Все уже прислушивались к нашему разговору.
– И социалистом, – добавила я.
– Социалистом. Понятно. А «социалист» – это означает?..
– Единство трудящихся.
– Ну Блэр, похоже, не собирается оказывать поддержку профсоюзам, – сказал он. – Ты слышала, что он говорит о четвертом пункте[8]?
– В общем, консерваторы – это фуфло.
– Фуфло? – переспросил Марк. – Экономика сейчас в куда лучшем состоянии, чем была.
– Не в лучшем, – напирала я. – И вообще, ее, наверно, подняли только потому, что скоро выборы.
– Подняли? – опять переспросил он. – Что подняли? Экономику подняли?
– Сравните позицию Блэра по объединенной Европе с позицией Мейджора, – присоединилась к дискуссии Луиза.
– Да. И почему в его программе нет увеличения расходов на здравоохранение, как в программе тори? – встрял «принц Эндрю».
Поразительно. Они опять раздухарились и стали друг перед другом выпендриваться. Наконец я не выдержала.
– Вся суть в том, чтобы голосовать за принципы, а не за какие-то там нюансы: процент сюда, процент туда. Абсолютно ясно, что лейбористы – это значит взаимопомощь, участие, это геи, матери-одиночки и Нельсон Мандела, и что другой лагерь – это властные зарвавшиеся дядьки, у которых романов на стороне как грязи, которые ездят в Париж и живут там в отеле «Ритц», а потом в программе «Сегодня» отчитывают ведущего.
За столом повисло глухое молчание.
– Что ж, точнее не скажешь, – со смехом произнес Марк, погладив меня по колену. – С твоими аргументами спорить не получится.
Все посмотрели на нас. Но, вместо того чтобы тоже посмеяться – как поступили бы нормальные люди, – просто сделали вид, что ничего не произошло, и снова стали кичливо тараторить, совершенно не обращая внимания на меня.
Трудно оценить, плоха или не очень была для меня сложившаяся ситуация. Словно я поселилась среди папуасов, отдавила лапу собаке вождя и теперь не знаю, как толковать слышащиеся отовсюду разговоры туземцев: то ли все в порядке и можно не беспокоиться, то ли они решают, каким способом приготовить из моих мозгов пюре.

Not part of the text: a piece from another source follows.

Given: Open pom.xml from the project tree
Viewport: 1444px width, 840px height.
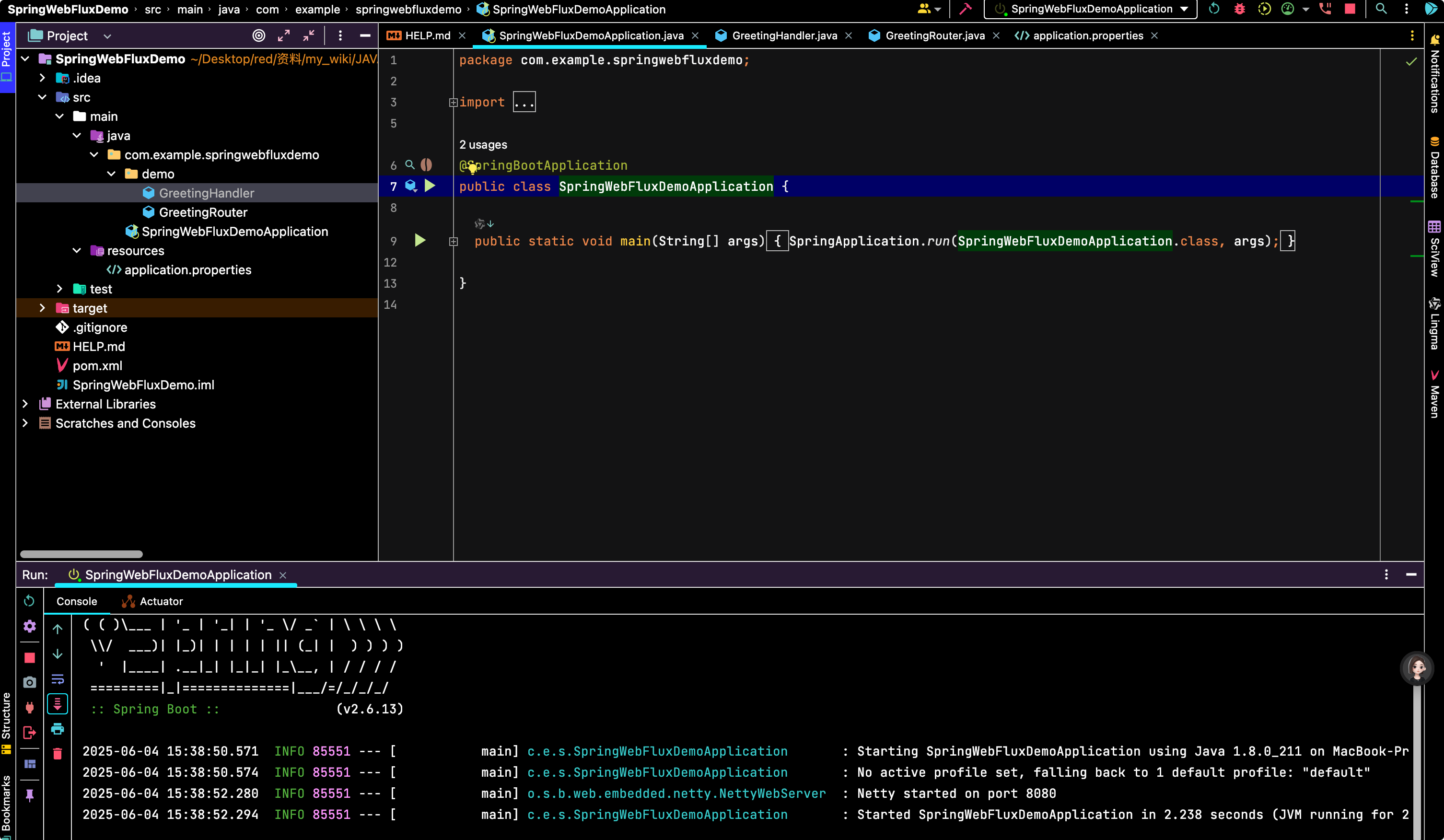Looking at the screenshot, I should (97, 365).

Затем один из гостей постучал по столу и началась длинная череда речей, отвратительно, невыносимо, беспредельно скучных. Как только они иссякли, Марк шепнул мне:
– Ну что, пойдем?
Мы попрощались с соседями по столу и двинулись через зал к дверям.
– Э-э… Бриджит, – вдруг сказал он. – Ты только не волнуйся. Но у тебя с платьем что-то странное.
Я спешно поднесла руку к талии. Жуткий корсет умудрился каким-то образом расстегнуться и стал скручиваться сверху и снизу, так что вокруг пояса у меня будто спасательный круг надулся.
– Что это? – спросил Марк, кивая и улыбаясь коллегам, мимо которых мы проходили.
– Ничего, – буркнула я.
Как только мы вышли, я стрелой метнулась в туалет. Немало сил ушло у меня на то, чтобы снять платье, раскрутить обратно резиновый футляр и снова натянуть все это кошмарное одеяние. Как мне хотелось оказаться дома в любимых безразмерных штанах и свободном свитере!
Вернувшись в вестибюль, я ощутила желание немедля ринуться обратно в туалет. Марк разговаривал с Ребеккой. Опять. Она что-то шепнула ему на ухо и залилась мерзким смехом.
Я подошла к ним и неловко встала рядом.
– Вот и она! – воскликнул Марк. – Все в порядке?
– Бриджит! – Ребекка притворилась, что рада меня видеть. – Ты, говорят, на всех произвела большое впечатление своими политическими взглядами!
Как бы мне хотелось ответить ей чем-нибудь язвительно-остроумным! Но я просто стояла и глядела на нее исподлобья.
– Бриджит молодец, – нарушил молчание Марк. – Показала нам, какие мы напыщенные дураки! Что ж, нам пора, приятно было снова увидеться.
Ребекка с чувством расцеловала нас обоих, обдав волной «Гуччи энви», и двинулась обратно в зал – походка очевидно была рассчитана на то, что Марк за ней наблюдает.
Идя к машине, я не знала, что ему сказать. Они с Ребеккой явно смеялись надо мной у меня за спиной, а потом он попытался это скрыть. Как жаль, что я не могу позвонить Джуд и Шерон, чтобы с ними посоветоваться.